→ **Job**:
Render the part of the records that opens with the line containing "cool [497, 1054]" and closes with the line containing "opportunity (515, 995)", both ends included, as a numbered list. Leave out blank lines.

→ **Records from a data source**:
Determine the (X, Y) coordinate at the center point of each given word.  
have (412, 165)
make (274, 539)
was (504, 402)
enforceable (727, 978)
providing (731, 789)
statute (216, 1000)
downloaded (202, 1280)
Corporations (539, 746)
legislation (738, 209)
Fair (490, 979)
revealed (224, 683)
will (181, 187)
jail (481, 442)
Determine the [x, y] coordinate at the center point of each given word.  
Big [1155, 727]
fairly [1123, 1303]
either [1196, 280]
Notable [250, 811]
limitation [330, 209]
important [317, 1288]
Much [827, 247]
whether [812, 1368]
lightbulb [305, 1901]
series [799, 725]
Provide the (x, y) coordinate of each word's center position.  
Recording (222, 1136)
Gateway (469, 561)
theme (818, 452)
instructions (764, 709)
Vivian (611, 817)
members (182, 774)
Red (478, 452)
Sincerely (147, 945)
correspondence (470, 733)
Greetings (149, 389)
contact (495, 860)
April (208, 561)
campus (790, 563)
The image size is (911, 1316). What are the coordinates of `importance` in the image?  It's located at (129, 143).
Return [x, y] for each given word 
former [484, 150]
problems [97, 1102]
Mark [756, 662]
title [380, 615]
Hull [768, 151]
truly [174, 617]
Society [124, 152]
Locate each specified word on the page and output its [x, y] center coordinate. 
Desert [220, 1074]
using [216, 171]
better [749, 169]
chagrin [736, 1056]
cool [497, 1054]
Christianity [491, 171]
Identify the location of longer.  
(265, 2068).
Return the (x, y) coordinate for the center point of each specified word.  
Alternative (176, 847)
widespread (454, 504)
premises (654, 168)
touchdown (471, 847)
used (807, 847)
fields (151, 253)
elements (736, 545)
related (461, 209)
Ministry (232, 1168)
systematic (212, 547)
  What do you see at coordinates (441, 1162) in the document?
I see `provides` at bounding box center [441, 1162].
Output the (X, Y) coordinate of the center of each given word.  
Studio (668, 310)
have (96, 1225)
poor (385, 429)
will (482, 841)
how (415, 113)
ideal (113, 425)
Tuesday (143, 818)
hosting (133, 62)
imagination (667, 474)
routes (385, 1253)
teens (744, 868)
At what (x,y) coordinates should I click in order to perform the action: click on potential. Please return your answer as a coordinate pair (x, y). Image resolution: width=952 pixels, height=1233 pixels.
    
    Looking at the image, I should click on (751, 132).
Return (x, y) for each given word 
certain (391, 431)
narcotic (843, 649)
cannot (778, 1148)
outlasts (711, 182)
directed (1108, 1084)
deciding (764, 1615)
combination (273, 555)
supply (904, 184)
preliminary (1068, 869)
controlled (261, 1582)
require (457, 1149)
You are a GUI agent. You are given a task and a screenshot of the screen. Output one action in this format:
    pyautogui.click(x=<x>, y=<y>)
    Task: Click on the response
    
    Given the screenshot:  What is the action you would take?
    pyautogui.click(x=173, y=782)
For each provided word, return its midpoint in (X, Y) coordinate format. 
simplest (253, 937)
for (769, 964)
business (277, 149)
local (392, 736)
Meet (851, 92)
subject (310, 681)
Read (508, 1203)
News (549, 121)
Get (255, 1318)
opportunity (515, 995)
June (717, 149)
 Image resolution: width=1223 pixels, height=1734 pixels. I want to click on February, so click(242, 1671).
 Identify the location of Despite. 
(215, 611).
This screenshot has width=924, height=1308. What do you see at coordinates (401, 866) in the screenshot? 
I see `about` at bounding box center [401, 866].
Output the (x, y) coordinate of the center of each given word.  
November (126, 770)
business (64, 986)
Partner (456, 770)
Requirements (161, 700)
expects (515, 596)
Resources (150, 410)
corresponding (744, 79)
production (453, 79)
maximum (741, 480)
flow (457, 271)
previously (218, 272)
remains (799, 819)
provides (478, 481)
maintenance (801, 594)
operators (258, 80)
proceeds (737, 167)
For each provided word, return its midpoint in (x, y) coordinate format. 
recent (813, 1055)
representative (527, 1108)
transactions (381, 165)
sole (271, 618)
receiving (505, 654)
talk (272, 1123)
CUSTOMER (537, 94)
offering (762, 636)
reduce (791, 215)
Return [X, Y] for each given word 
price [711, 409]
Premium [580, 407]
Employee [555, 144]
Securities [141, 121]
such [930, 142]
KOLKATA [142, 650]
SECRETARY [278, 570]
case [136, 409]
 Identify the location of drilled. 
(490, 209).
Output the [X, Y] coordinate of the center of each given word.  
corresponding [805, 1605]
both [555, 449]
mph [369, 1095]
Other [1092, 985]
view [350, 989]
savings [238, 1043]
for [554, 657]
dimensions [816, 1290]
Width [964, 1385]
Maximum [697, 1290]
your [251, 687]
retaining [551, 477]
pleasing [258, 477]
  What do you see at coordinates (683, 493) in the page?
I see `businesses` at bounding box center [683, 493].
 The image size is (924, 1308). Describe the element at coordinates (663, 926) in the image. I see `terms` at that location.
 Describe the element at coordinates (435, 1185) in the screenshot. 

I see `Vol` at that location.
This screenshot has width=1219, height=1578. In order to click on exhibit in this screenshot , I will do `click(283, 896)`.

→ **Written answer**:
1. cool [497, 1054]
2. Christianity [491, 171]
3. Identify the location of longer.  
4. (265, 2068).
5. Return the (x, y) coordinate for the center point of each specified word.  
6. Alternative (176, 847)
7. widespread (454, 504)
8. premises (654, 168)
9. touchdown (471, 847)
10. used (807, 847)
11. fields (151, 253)
12. elements (736, 545)
13. related (461, 209)
14. Ministry (232, 1168)
15. systematic (212, 547)
16.   What do you see at coordinates (441, 1162) in the document?
17. I see `provides` at bounding box center [441, 1162].
18. Output the (X, Y) coordinate of the center of each given word.  
19. Studio (668, 310)
20. have (96, 1225)
21. poor (385, 429)
22. will (482, 841)
23. how (415, 113)
24. ideal (113, 425)
25. Tuesday (143, 818)
26. hosting (133, 62)
27. imagination (667, 474)
28. routes (385, 1253)
29. teens (744, 868)
30. At what (x,y) coordinates should I click in order to perform the action: click on potential. Please return your answer as a coordinate pair (x, y). Image resolution: width=952 pixels, height=1233 pixels.
31.     Looking at the image, I should click on (751, 132).
32. Return (x, y) for each given word 
33. certain (391, 431)
34. narcotic (843, 649)
35. cannot (778, 1148)
36. outlasts (711, 182)
37. directed (1108, 1084)
38. deciding (764, 1615)
39. combination (273, 555)
40. supply (904, 184)
41. preliminary (1068, 869)
42. controlled (261, 1582)
43. require (457, 1149)
44. You are a GUI agent. You are given a task and a screenshot of the screen. Output one action in this format:
45.     pyautogui.click(x=<x>, y=<y>)
46.     Task: Click on the response
47.     Given the screenshot:  What is the action you would take?
48.     pyautogui.click(x=173, y=782)
49. For each provided word, return its midpoint in (X, Y) coordinate format. 
50. simplest (253, 937)
51. for (769, 964)
52. business (277, 149)
53. local (392, 736)
54. Meet (851, 92)
55. subject (310, 681)
56. Read (508, 1203)
57. News (549, 121)
58. Get (255, 1318)
59. opportunity (515, 995)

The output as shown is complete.